One of my favorite movies at this year’s Sundance Film Festival was Cube director Vincenzo Natali’s Splice. The movie, starring Adrien Brody and Sarah Polley, is a weird-ass modern day Frankenstein tale about genetic manipulation, and it just keeps getting stranger and stranger over the course of its running time. You can read my review of it right here. Walking out of Splice I was impressed, but I thought that a film as flat out odd as this one must be a small arthouse release.
Wrong! It turns out that Joel Silver and the folks at Dark Castle (and by the transitive property the folks at Warner Bros) have some major balls, and they’re stepping up to the plate for Splice. They’re in the final stages of buying the film – which was heavily bid upon at the festival – and promising it a massive 3,000 screen release with a marketing budget of at least 25 million dollars.
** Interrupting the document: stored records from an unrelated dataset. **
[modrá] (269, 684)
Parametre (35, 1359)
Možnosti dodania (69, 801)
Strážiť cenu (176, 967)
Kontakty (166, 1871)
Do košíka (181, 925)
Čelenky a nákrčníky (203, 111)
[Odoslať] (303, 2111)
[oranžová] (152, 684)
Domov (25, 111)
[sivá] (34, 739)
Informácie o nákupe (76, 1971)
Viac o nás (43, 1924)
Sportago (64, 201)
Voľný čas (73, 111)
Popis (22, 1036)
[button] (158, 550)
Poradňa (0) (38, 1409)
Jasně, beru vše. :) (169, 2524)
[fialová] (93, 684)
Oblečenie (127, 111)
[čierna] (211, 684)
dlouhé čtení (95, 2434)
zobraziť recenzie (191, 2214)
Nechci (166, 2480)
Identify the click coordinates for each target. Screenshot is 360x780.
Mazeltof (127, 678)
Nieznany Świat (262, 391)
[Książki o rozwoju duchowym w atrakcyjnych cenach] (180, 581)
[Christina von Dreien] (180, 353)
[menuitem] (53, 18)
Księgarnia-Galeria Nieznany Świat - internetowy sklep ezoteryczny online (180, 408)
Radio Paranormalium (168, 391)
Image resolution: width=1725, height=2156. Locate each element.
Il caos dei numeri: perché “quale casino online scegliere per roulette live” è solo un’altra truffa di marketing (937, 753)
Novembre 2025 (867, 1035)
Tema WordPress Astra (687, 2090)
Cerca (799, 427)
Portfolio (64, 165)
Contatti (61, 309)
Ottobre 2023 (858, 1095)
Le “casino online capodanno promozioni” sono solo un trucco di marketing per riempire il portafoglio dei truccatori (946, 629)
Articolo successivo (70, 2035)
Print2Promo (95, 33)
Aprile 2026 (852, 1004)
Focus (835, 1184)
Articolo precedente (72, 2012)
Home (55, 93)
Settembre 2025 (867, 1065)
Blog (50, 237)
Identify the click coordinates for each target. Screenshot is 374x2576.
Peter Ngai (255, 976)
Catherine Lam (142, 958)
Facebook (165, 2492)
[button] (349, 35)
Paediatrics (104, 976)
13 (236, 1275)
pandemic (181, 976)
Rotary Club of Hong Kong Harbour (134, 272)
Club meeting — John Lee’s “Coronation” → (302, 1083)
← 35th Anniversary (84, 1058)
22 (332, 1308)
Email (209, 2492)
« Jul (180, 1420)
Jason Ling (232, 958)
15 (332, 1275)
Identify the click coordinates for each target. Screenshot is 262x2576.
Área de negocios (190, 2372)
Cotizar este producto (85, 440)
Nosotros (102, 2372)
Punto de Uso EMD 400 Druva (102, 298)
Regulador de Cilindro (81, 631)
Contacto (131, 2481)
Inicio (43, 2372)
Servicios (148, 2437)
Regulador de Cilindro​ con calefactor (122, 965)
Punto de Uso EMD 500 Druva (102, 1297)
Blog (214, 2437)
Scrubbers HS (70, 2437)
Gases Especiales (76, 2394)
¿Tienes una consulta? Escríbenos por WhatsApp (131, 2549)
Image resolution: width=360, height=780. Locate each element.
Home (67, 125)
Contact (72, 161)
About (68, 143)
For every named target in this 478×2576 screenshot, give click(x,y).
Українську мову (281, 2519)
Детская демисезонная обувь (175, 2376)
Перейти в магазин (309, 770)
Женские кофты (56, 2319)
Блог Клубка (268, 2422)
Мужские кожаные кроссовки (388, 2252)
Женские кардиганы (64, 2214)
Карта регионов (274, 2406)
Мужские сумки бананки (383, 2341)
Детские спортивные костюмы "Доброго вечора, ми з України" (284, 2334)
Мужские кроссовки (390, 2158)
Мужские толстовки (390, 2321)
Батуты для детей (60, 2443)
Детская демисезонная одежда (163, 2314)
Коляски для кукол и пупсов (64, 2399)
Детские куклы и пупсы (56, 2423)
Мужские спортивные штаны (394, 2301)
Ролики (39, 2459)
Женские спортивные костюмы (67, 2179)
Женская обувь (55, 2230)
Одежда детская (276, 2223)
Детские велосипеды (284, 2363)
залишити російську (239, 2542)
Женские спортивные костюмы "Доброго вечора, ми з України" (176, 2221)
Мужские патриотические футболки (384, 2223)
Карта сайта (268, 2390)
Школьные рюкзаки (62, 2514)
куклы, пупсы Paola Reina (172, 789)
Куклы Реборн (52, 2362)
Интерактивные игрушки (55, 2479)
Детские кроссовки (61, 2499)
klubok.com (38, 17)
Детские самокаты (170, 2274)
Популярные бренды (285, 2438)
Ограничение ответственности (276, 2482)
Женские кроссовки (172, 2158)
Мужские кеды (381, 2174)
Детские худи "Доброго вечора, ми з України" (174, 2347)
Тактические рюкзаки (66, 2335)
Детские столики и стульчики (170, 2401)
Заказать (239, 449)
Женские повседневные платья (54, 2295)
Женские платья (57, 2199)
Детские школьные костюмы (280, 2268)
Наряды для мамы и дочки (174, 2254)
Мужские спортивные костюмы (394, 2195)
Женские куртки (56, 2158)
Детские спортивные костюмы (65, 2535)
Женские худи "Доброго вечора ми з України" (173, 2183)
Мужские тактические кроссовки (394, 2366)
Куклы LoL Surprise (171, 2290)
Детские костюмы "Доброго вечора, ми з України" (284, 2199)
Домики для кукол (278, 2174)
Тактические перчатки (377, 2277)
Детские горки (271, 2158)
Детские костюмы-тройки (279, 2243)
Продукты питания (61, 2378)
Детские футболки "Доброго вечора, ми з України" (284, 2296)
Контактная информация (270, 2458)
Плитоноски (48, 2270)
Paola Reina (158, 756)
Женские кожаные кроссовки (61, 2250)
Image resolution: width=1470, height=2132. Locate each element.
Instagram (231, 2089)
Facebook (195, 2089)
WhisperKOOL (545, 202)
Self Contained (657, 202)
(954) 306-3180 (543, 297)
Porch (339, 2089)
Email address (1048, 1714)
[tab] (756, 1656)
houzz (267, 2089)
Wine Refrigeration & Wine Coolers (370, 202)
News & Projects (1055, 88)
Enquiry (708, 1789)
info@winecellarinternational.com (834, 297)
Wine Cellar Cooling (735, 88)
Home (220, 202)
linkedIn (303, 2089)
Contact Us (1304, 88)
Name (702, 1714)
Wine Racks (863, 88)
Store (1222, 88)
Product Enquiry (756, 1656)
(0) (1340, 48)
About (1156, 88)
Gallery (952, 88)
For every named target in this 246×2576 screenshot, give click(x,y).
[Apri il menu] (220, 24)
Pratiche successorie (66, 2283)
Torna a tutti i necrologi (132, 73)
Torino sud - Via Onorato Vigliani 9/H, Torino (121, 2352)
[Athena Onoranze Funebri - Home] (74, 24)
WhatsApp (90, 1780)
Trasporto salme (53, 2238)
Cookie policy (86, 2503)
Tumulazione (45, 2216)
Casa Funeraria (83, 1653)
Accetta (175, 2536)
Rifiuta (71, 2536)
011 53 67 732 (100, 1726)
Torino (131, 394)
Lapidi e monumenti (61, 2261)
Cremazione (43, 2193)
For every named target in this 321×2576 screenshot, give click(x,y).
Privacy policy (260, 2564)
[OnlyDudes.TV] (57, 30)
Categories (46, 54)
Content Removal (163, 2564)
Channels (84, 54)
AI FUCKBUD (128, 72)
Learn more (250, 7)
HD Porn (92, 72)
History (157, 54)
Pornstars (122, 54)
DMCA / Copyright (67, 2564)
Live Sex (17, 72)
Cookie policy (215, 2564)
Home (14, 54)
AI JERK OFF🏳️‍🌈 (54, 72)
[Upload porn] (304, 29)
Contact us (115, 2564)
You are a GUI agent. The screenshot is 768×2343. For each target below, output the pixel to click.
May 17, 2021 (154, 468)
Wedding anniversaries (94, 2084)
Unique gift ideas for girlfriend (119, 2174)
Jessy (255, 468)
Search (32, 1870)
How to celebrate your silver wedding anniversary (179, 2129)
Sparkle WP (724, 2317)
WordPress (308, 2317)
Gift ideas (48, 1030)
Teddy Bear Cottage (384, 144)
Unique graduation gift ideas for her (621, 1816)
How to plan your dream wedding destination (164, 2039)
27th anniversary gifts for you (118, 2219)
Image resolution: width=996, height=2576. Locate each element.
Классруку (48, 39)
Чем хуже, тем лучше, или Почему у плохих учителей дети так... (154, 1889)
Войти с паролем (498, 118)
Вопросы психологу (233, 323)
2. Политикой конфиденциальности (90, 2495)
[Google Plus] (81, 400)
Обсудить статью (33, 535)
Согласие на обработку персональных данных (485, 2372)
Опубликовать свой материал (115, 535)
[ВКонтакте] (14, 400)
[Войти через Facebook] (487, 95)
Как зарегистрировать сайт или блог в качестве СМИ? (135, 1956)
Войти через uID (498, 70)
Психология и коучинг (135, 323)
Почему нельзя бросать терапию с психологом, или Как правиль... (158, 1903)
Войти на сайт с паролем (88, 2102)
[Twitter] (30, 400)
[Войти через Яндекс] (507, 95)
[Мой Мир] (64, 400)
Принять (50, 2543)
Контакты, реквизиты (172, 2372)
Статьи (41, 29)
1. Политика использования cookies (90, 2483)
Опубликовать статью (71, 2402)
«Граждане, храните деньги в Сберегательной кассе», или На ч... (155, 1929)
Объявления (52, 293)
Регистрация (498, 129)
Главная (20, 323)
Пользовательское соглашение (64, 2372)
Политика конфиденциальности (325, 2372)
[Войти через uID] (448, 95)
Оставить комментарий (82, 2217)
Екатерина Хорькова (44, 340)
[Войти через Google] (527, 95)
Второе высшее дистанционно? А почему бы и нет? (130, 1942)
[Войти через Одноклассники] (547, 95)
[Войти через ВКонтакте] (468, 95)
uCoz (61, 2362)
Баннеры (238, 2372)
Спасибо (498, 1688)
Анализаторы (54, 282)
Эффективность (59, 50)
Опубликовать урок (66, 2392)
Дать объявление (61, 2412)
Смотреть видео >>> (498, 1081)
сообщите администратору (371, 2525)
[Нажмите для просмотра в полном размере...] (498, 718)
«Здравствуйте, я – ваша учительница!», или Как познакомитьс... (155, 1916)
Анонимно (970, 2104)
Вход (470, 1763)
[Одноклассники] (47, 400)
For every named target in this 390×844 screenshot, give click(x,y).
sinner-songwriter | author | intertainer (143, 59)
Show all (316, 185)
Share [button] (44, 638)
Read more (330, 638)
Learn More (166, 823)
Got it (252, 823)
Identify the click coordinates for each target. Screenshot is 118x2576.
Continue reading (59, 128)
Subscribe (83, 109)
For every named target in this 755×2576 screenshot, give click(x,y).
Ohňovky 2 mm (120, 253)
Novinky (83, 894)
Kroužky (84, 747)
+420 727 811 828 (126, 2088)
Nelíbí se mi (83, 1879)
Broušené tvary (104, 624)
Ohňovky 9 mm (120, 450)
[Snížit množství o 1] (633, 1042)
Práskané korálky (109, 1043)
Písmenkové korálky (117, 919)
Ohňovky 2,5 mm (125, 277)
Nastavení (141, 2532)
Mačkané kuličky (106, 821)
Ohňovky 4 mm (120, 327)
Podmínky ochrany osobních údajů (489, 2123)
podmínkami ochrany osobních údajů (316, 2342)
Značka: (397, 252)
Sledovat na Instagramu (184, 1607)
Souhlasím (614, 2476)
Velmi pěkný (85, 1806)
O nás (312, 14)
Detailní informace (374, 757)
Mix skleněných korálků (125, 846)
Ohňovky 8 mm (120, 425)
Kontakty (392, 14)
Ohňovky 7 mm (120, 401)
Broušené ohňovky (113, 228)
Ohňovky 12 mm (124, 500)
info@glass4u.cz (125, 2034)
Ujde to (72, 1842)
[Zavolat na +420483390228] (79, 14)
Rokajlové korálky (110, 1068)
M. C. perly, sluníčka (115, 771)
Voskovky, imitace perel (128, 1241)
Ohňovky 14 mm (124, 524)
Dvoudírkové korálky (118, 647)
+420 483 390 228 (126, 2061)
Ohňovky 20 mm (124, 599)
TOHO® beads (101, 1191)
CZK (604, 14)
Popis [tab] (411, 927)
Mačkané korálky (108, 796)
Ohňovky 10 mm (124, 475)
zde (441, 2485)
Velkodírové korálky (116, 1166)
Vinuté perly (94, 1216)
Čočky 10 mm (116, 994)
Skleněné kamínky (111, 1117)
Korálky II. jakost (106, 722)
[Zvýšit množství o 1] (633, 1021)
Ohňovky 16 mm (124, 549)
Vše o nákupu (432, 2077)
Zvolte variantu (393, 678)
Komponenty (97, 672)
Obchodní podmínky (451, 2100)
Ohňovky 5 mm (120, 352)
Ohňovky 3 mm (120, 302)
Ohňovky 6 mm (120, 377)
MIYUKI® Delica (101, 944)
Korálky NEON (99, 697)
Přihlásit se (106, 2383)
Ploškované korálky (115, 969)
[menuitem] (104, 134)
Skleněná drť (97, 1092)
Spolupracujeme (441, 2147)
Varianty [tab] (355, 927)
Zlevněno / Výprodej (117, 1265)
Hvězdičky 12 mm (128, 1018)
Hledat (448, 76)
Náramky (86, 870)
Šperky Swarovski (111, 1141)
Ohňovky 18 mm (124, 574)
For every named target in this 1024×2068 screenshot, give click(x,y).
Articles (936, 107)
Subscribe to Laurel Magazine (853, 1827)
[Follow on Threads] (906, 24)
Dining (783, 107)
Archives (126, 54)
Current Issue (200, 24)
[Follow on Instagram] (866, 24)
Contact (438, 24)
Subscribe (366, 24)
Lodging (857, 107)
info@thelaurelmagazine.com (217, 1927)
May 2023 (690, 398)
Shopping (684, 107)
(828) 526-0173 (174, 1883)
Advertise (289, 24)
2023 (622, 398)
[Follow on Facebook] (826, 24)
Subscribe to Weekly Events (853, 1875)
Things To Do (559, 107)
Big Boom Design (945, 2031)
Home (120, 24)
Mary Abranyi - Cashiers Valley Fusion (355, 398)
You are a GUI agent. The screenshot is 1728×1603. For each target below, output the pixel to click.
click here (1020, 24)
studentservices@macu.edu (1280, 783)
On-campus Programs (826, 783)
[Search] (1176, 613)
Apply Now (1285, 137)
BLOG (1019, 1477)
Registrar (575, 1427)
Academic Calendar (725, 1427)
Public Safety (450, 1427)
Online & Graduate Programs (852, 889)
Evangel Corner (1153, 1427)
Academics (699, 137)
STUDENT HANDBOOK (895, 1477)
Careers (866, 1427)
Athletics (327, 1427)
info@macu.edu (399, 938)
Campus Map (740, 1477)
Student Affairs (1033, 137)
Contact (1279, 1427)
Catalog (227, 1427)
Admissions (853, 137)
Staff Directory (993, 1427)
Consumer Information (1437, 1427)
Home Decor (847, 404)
That’s huge, and it’s doubly huge for a film like this.
This is exciting news, since all too often the best movies I see at Sundance – even the commercial and genre ones – don’t get wide releases. Splice is very much a tough sell, but going in on 3,000 screens means these folks intend to try and really sell it. What will make this trickier is that the tone of Splice isn’t easy to get across in ads; while not a horror comedy per se, it is a movie that definitely isn’t taking itself too seriously. Best of luck to them, and expect to see us at CHUD pimping the hell out of this movie, which is brave and unique and more than a little awesome.